Kenya unveils National REDD+ emissions tracking system
Carbon emission into the environment.
What you need to know:
- Kenya has rolled out a national REDD+ Registry to track and verify forest carbon credits. The system, launched with UK support, aims to boost climate finance and ensure transparency in carbon markets.
Kenya has officially launched a REDD+ (Reducing Emissions from Deforestation and Forest Degradation) Registry alongside pioneering REDD+ Nesting Guidelines.
The newly established REDD+ Registry is a centralised digital platform designed to track, verify, and manage emissions reductions from forest-related activities nationwide. By providing an integrated, transparent, and secure mechanism for registering forest carbon credits, the registry aims to strengthen Kenya's forest governance and environmental integrity and unlock vital climate finance opportunities for the country.
The launch was undertaken in partnership with the United Kingdom under the UK PACT (Partnering for Accelerated Climate Transitions) initiative, with technical support from Conservation International and registry technology provided by S&P Global Commodity Insights.
"This Registry serves as a foundational element of Kenya's National Carbon Market Infrastructure, functioning as the official national system for recording, tracking, and verifying emission reductions and forest-based carbon credits," said Cabinet Secretary for Environment, Climate Change and Forestry, Deborah Barasa, during the launch.
The registry technology, built using the Environmental Registry platform from S&P Global Commodity Insights, ensures robust security, customisation, and global connectivity. It connects Kenya's REDD+ Registry to S&P's Meta Registry, a cross-registry data-sharing system that enhances global transparency, traceability, and verification in carbon markets. This integration protects against double-counting of emissions reductions, a critical challenge that has affected the credibility of carbon markets worldwide.

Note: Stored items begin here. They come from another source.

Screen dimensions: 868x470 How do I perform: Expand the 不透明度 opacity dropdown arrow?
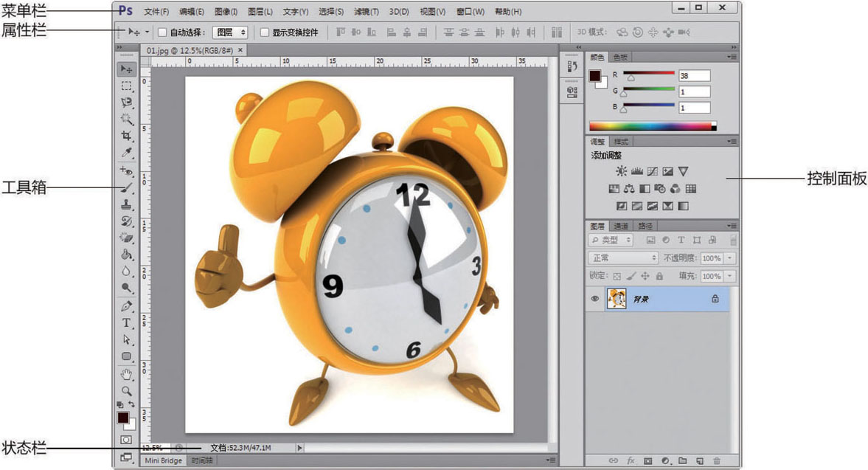pos(730,258)
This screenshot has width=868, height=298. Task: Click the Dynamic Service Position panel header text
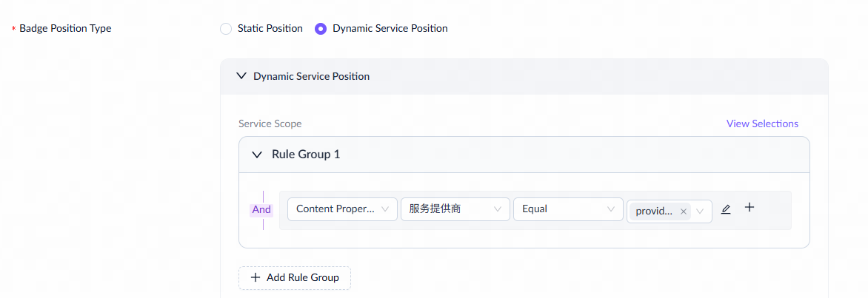(311, 76)
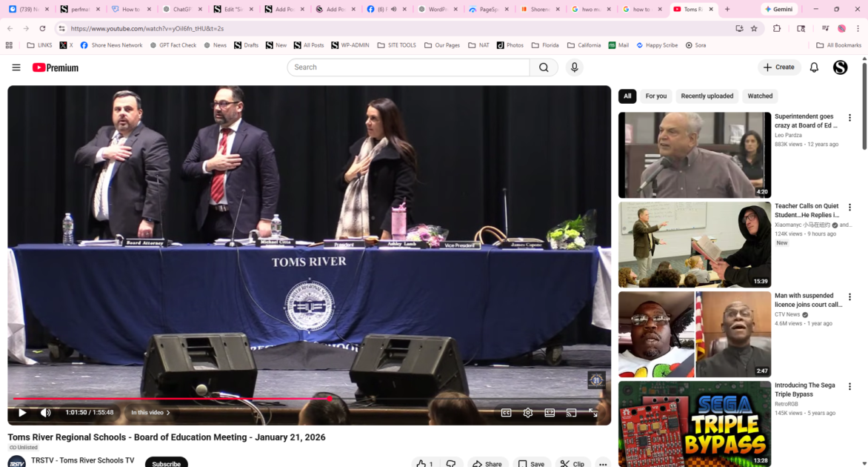Search with your voice microphone button

(x=574, y=67)
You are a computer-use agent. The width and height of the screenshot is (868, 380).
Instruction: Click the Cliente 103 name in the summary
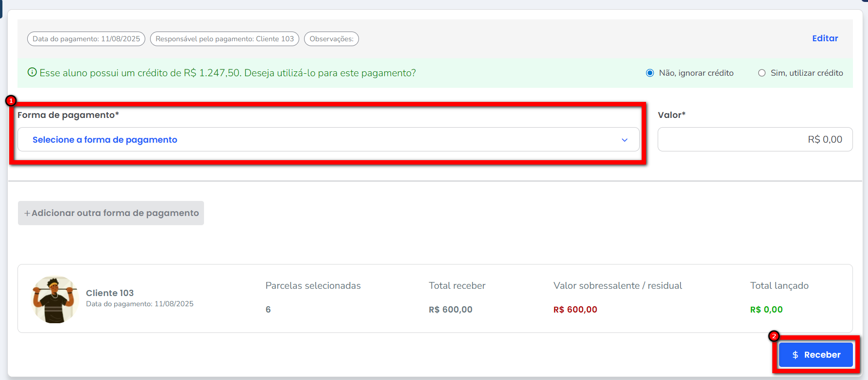click(x=110, y=293)
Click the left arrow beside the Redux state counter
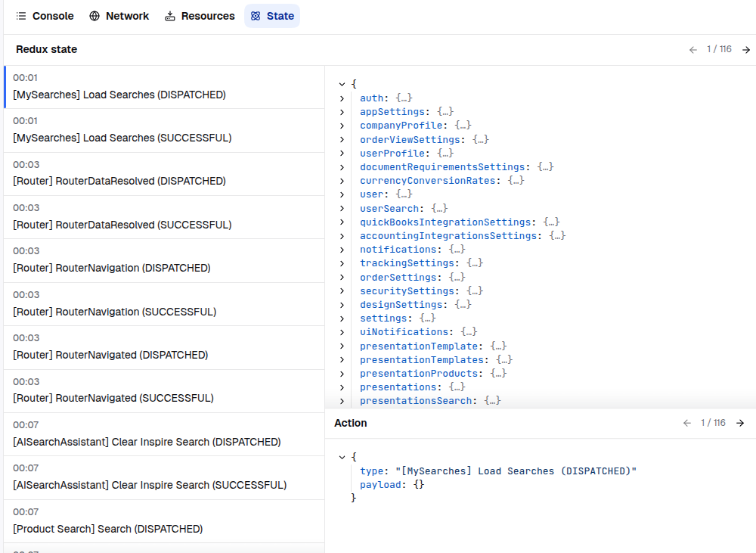 tap(693, 49)
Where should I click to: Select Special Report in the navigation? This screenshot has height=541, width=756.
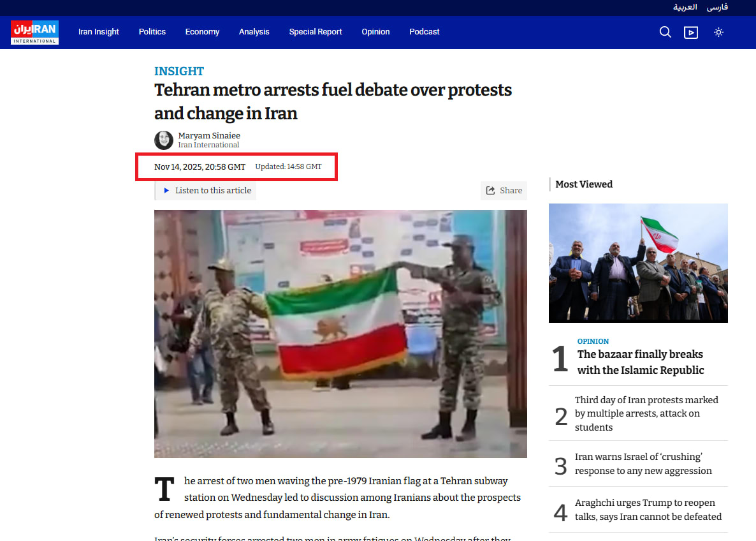pos(316,32)
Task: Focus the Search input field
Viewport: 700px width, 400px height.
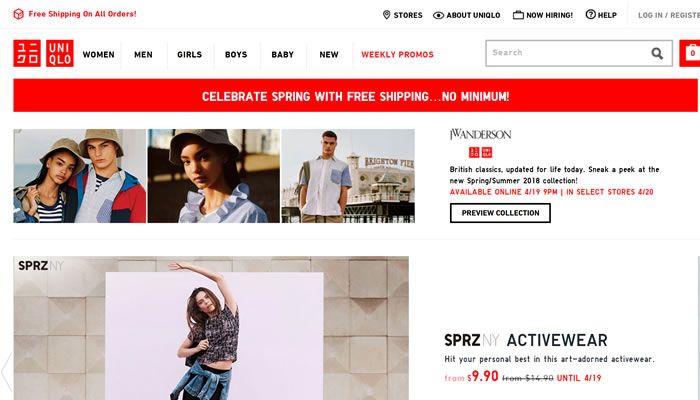Action: [x=569, y=53]
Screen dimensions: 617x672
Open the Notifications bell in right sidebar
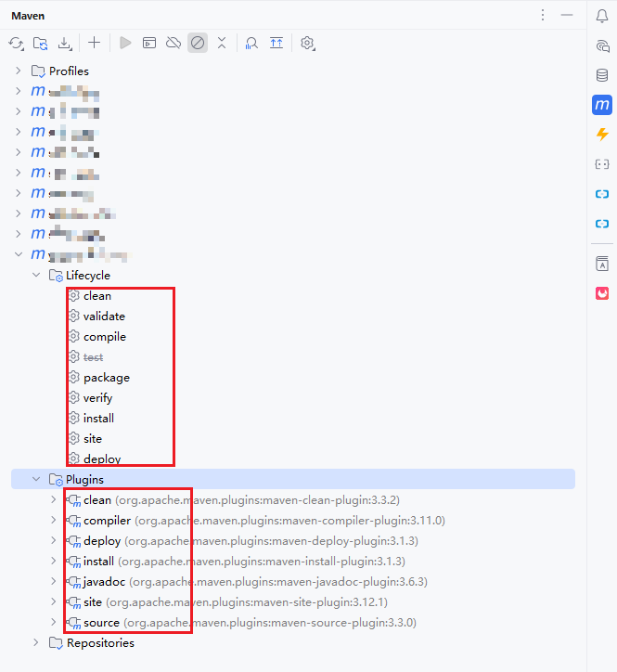(x=602, y=16)
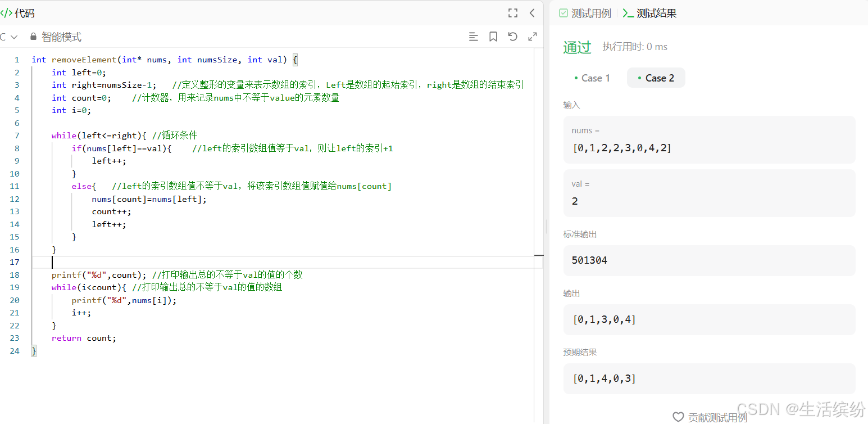868x424 pixels.
Task: Click the bookmark icon in the editor toolbar
Action: (493, 36)
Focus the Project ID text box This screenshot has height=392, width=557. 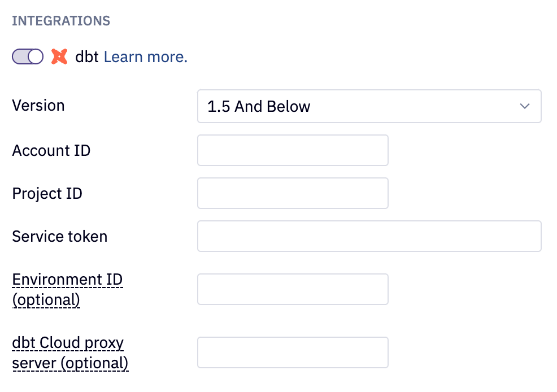tap(293, 193)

Kenya is aligning the REDD+ Registry with its national climate laws, notably the Climate Change (Amendment) Act, 2023, and the Carbon Market Regulations, 2024. It will also integrate with Kenya's upcoming broader National Carbon Registry, thereby reinforcing the country's commitment to fulfilling its Nationally Determined Contributions (NDCs) under the Paris Agreement. This alignment ensures that REDD+ activities are fully embedded within Kenya's national carbon accounting and climate action strategies.
Guidelines
The Ministry of Environment introduced the Kenya REDD+ Nesting Guidelines in parallel with the registry launch. These guidelines provide a clear, consistent policy framework that allows smaller-scale or site-level REDD+ projects, typically managed by local communities, non-governmental organisations, or private landowners, to be "nested" into the national carbon accounting system. The guidelines codify equitable benefit-sharing mechanisms that ensure forest communities and indigenous people receive tangible and fair rewards from conservation efforts, balancing local action with national oversight and fostering inclusion.
The REDD+ Registry tracks the lifecycle of carbon credits generated through sustainable forest management, forest conservation, and enhancement of forest carbon stocks. It provides governments, the Ministry of Environment, Kenya Forest Service, conservancies, county administrations, local communities, and the private sector with a reliable, verifiable, and transparent repository of emissions reduction activities and credits.

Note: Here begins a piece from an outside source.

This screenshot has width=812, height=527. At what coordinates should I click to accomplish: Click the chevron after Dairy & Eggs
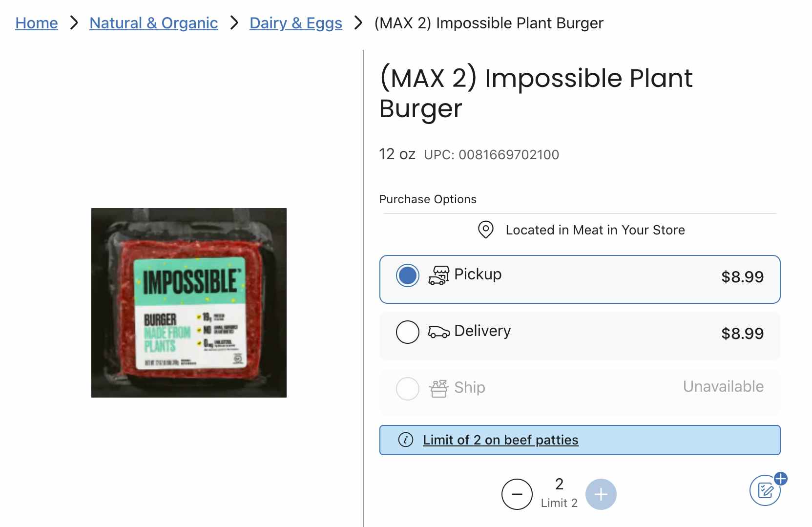(x=358, y=22)
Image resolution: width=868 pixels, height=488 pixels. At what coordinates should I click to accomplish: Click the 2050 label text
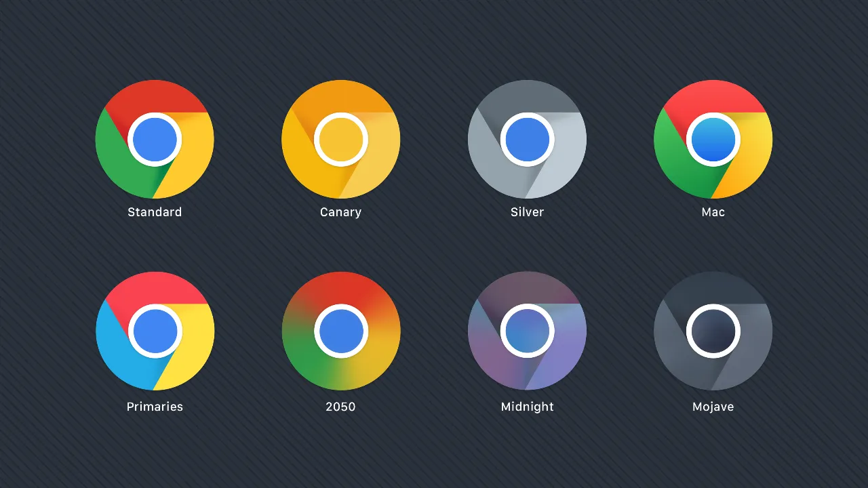point(341,407)
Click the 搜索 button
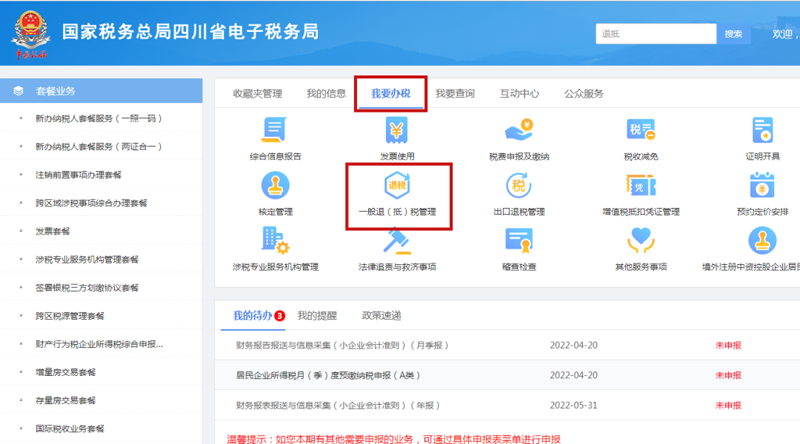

This clarity builds international trust and confidence in Kenya’s forest-based climate mitigation efforts, opening new avenues for global climate finance, including both voluntary and compliance carbon markets, aided by Article 6 mechanisms of the Paris Agreement.
British High Commissioner to Kenya Neil Wigan hailed the Registry as “a powerful symbol” of the growing Kenya-UK partnership on climate and nature. He highlighted how the initiative strengthens Kenya's leadership in carbon markets and supports the shared goal of enabling people and nature to thrive.
Seif Mohamed, Managing Director of Conservation International East Africa, underscored the Registry's significance for advancing REDD+ implementation with transparency and accountability at its core. “It sets Kenya apart as a country focused on transparency and accountability in managing its REDD+ programme. He noted that the Registry establishes new benchmarks for carbon credit transparency, verifiability, and governance, positioning Kenya as a frontrunner in African climate finance and forest conservation.
To build local capacity and infrastructure, the UK will host the registry platform for an initial two-year period, serving as a transitional phase during which Kenya develops the institutional and technical infrastructure needed to operate the system independently. After this period, management responsibilities will transfer fully to the Kenyan government. This approach ensures Kenya's long-term operational autonomy while benefiting from international technical support in the critical early years.
This system is anticipated to unlock new revenue streams for Kenya's forestry sector by attracting private and public investment, particularly from UK-based finance, technology, and climate service firms. It is designed to generate revenues for both the government of Kenya and the local communities that steward the forests. The Registry also aims to reduce disputes over carbon rights and build a durable foundation for environmental, economic, and social benefit-sharing involving forest communities and indigenous people.